* _Records shown_:
Start of Block

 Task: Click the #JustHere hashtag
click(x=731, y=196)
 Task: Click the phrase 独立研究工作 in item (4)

End of Block
Start of Block

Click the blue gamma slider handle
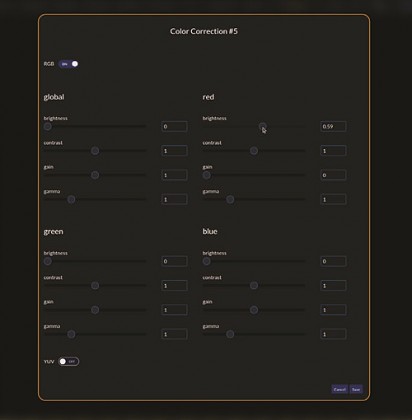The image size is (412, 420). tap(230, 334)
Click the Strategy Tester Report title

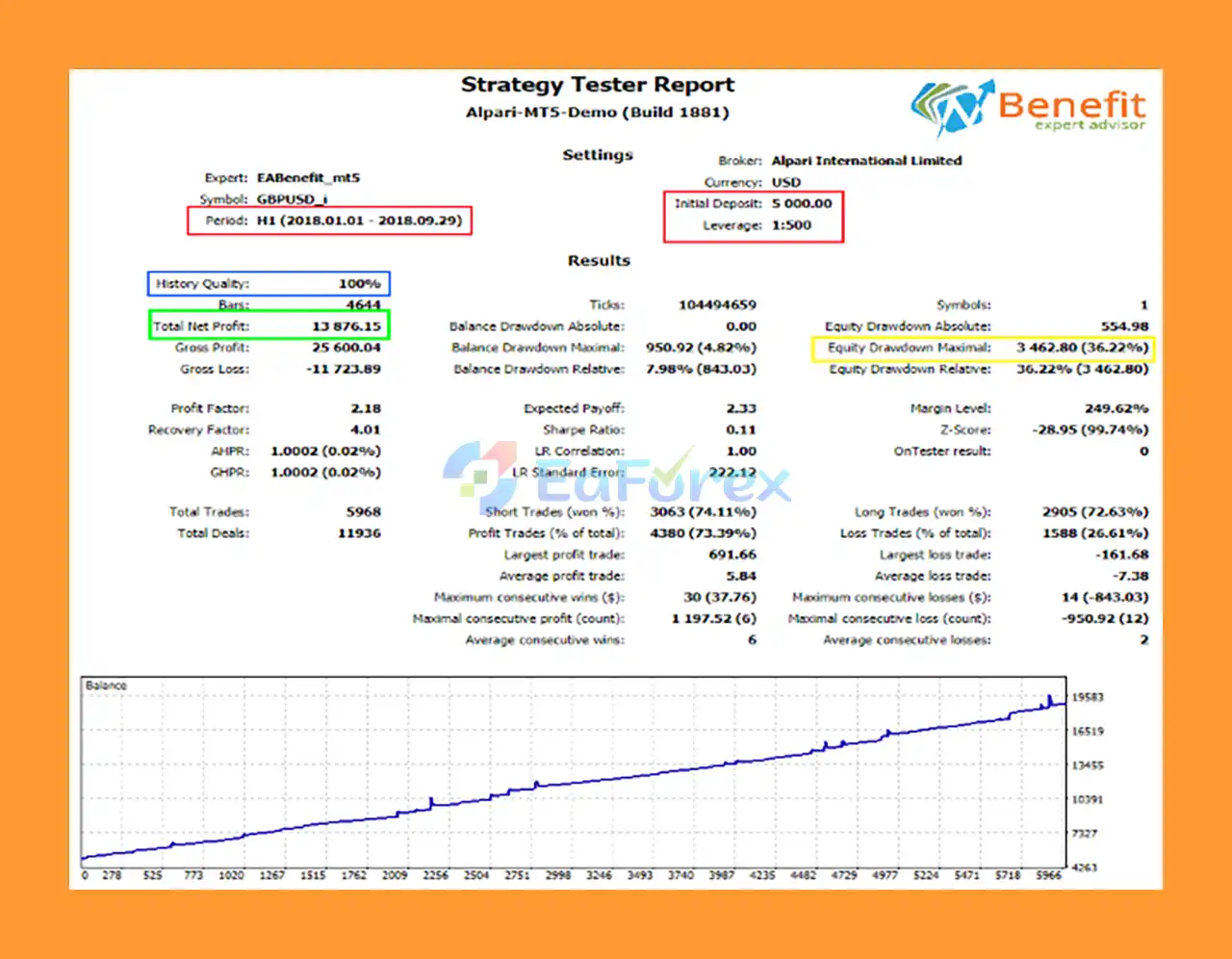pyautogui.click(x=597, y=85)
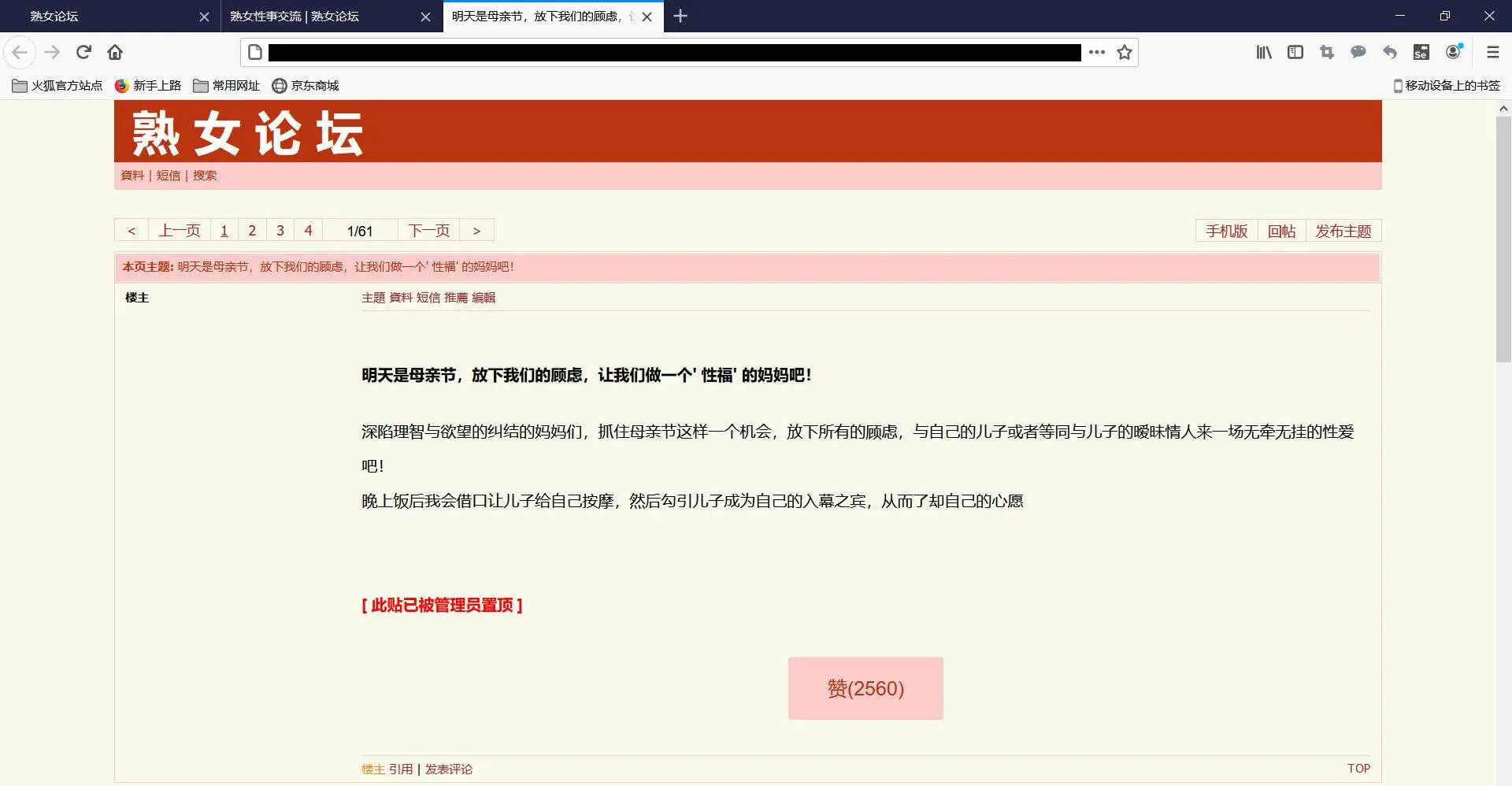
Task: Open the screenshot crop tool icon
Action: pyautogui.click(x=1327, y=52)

End of Block

* _Exercise_: When you reach the line in the material above that holds "Task: Click the #JustHere hashtag", begin reproducing lines exactly, and stop after the line that holds "Task: Click the phrase 独立研究工作 in item (4)".

* _Your response_:
 Task: Click the #JustHere hashtag
click(x=731, y=196)
 Task: Click the phrase 独立研究工作 in item (4)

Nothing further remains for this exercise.